Remarkable commercial progress of the four marketed biosimilar products. HANQUYOU (trastuzumab), marketed by the Company’s in-house team in China, recorded RMB930mn revenue in 2021, including RMB62mn sales from overseas. For the global market, HANQUYOU is the only Chinese biosimilar approved in the EU and has been marketed in nearly 20 European counties. Henlius also partners with Intas in North America, with the US FDA filing of HANQUYOU expected this year. In addition to NHL and CLL, HANLIKANG (rituximab) was approved for the treatment of rheumatoid arthritis (RA) in China, for which the originator rituximab has not been approved in China, and recorded RMB543mn revenue in 2021. HANDAYUAN (adamumab) realized RMB22mn sales in 2021. HANBEITAI (bevacizumab) was approved in Nov 2021 for mCRC and NSCLC.
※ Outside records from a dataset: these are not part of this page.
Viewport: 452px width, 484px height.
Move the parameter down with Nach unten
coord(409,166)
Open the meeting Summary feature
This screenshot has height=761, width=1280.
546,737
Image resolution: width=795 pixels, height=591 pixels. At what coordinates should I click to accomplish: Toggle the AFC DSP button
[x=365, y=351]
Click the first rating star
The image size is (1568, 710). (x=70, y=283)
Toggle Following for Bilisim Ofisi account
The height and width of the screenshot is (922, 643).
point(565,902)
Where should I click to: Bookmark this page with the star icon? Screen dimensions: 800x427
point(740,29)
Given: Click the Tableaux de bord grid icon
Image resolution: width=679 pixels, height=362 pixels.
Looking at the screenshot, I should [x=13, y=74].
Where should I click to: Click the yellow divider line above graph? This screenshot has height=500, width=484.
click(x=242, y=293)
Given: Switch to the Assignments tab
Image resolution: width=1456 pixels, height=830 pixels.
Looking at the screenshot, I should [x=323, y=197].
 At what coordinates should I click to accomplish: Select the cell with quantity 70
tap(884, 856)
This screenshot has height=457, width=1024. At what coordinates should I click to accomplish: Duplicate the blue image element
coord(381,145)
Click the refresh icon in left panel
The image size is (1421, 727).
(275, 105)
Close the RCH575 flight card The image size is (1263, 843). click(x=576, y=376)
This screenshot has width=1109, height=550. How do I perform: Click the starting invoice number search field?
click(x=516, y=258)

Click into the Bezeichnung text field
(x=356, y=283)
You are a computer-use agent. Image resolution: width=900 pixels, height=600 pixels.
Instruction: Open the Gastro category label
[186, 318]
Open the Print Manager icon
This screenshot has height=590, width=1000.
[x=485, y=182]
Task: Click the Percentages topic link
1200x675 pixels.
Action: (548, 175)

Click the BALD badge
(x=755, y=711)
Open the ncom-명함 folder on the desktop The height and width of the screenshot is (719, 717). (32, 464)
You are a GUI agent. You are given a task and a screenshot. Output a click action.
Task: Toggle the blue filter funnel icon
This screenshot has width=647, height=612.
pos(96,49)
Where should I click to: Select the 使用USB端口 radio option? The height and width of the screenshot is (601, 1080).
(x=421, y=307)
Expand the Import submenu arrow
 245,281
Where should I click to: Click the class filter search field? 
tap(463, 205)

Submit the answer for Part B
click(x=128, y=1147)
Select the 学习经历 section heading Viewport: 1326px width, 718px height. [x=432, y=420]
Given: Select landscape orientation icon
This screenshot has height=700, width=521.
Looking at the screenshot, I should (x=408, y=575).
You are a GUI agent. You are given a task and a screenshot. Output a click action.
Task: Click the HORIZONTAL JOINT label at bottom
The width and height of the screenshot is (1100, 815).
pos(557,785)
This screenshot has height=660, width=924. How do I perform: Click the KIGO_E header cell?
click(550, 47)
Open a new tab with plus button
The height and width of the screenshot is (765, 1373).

Serplulimab (PD-1) to be commercialized in the near future. We expect serplulimab to be approved in China for MSI-H solid tumors in 2Q22.
Serplulimab has passed the GMP on-site inspection, and its commercial team is ready (team size to reach 200 in 1Q22). The NDA of serplulimab for 1L sq- NSCLC was accepted by NMPA in Sep 2021 and is expected to be approved in 2H22. Additionally, the phase 3 Ztrial for ES-SCLC has met the primary endpoint in Dec 2021 with encouraging OS data, with NDAs in China and EU expected in 2022.
To break the bottleneck in manufacturing. Xuhui Facility (24,000L) has received dual GMP certification from China and EU, and completed 350+ batches productions with over 98% success rate. Songjiang First Plant (24,000L) has completed construction and equipment verification, and has received the manufacturing certificate for HANQUYOU. We expect the Plant to be officially in use by mid-2022, which will bring the total capacity to 48,000L.
Additionally, Songjiang Second Plant stage 1&2 (36,000L) is expected to complete the first batch production by the end of 2022, with potential to add additional 60,000L (stage 3) in the future.
Maintain BUY. We revised our DCF-based TP to HK$29.85 based on a DCF valuation (WACC: 12.23%, terminal growth rate: 2%).